BEGIN Given text

LAS GUASIMAS, Cuba (AFP)–Idalmis Garcia is on the cutting edge of Cuba’s bid to boost food production and proudly shows off the small plot of land President Raul Castro’s government put her to work on. Now she wants more.

“I asked for as big a piece of land as they could give me, but they gave me 0.95 hectares (two acres), which is not too much, so I applied for more and I’ve been waiting months for an answer,” Garcia, 39, said, standing amid the goats and sheep she tends on her spread at a former military base just south of Havana.

She is one of 78,113 Cubans who have jumped at the chance to cash in on a law that took effect in September 2008 to try to boost homegrown farm output.

More than 60% of cash-strapped Cuba’s arable land, which totals 1.6 million hectares lies fallow, in a country roughly the size of Portugal, or the U.S. state of Virginia.

And the Americas’ only one-party communist regime spends about $2.8 billion a year importing food for its population of more than 11 million and well over a million tourists.

Adding insult to injury, three major hurricanes ravaged Cuba last year leaving $10 billion in damage and seriously harming many crops and farm animals.

While a great deal of abandoned farmland in Cuba is covered with dense tropical scrub brush, Garcia and her family have been making the best of their New Deal.

Farmers work the land but don’t own it outright. The Garcia family have turned a former military barracks on an ex-base into a small home surrounded by corrals.

Official media say the government has handed out 689,697 hectares – 41% of the total Havana plans to distribute, and that 25% is already being farmed.

Garcia’s lot, however, isn’t as easy as many of the 100,000 private farmers whose productivity is higher and who don’t have such tough brush to contend with.

END Given text

Your tasks:
A. List every percentage that appears in the article on Cuba's farmland program.
B. In the article on Cuba's farmland program, how large a plot was Idalmis Garcia given?
C. Continue the article on Cuba's farmland program from its last sentence.

BEGIN Provided material

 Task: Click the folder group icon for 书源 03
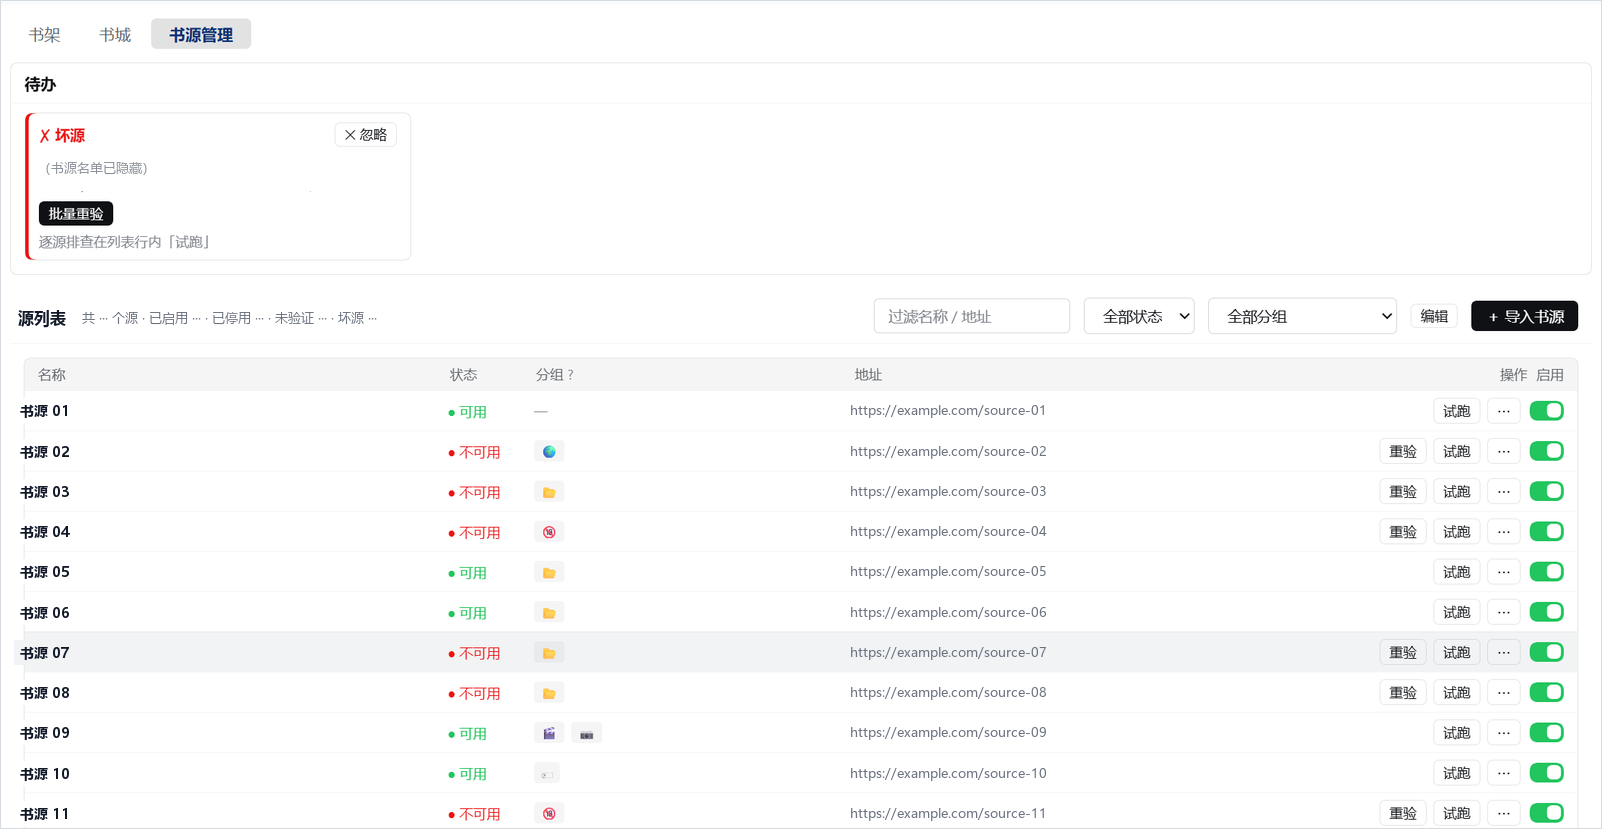(549, 492)
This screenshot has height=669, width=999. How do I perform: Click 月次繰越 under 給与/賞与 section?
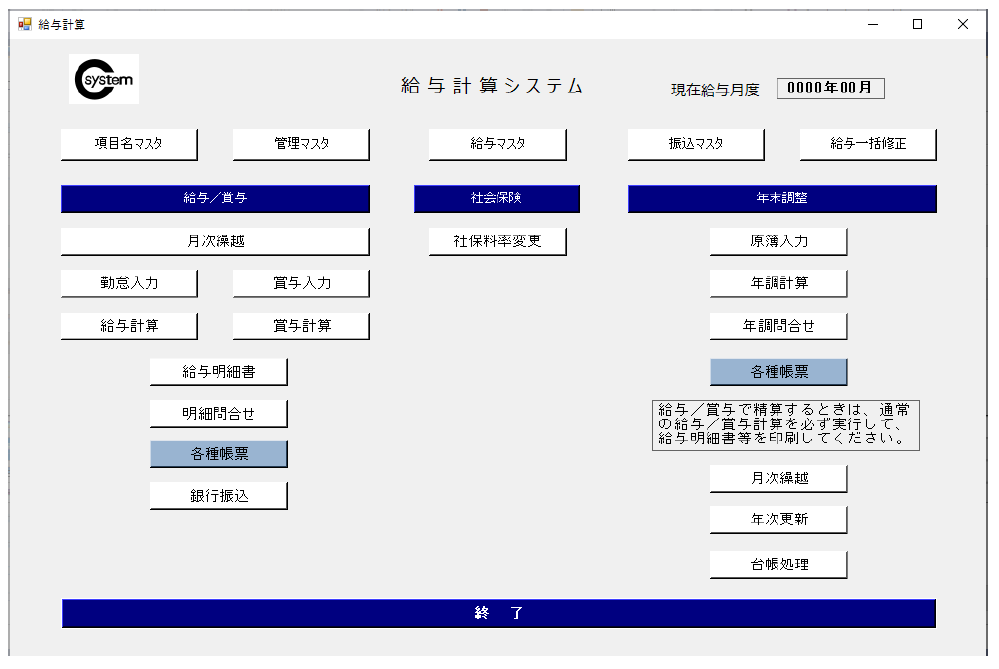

END Provided material

Answers in order:
A. More than 60%, 41%, 25%

B. 0.95 hectares (two acres)

C.
Many of them have family plots that were small enough that they weren’t confiscated by the government after the 1959 revolution.

All of them have their eye on producing for themselves – and bringing any surplus to market in crowded Havana and other cities.

So land which lies a manageable driving distance from Havana is very much in demand, and a cornerstone of Garcia’s strategy.

She says she would like to have had more government help and advice, but most of all wants a green light to buy five cows to produce milk, and to start raising pigs and rabbits.

Just down the road from Garcia, Orlando Venegas, a mechanical engineer who took up farming three years ago, has been waiting seven months for an additional plot he requested to expand his operation.

And he is dismayed that the cooperative he sold his tomato crop to left him in the lurch, never paying him the $600 it owes him.

“That makes a lot of problems for me; I have workers I have to pay, and they don’t care what the reason for the problem is,” Venegas said.

Failure to deliver payments is a chronic problem, the government acknowledges.

And new farmers, in state media in March, aired passionate complaints about the lack of equipment and seeds.

They even have a hard time getting proper clothing and work boots – most of those items are only available in stores that sell goods in hard currency. Cubans earn an average of under $20 a month.

Despite the challenges on the new rural economic frontier, many Cubans are ready to take a chance and are waiting for their land.

Rafael Echevarria, 50, lives with his extended family in a tiny shack, hoping that he’ll get his land, “even if it is just a little bit.”